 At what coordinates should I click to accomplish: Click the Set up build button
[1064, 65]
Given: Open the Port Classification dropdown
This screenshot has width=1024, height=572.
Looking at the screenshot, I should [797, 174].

===

Problem to work on: Once more, give all the records exactly as they were written.

The completed task:
 At what coordinates should I click to accomplish: Click the Set up build button
[1064, 65]
Given: Open the Port Classification dropdown
This screenshot has width=1024, height=572.
Looking at the screenshot, I should [797, 174].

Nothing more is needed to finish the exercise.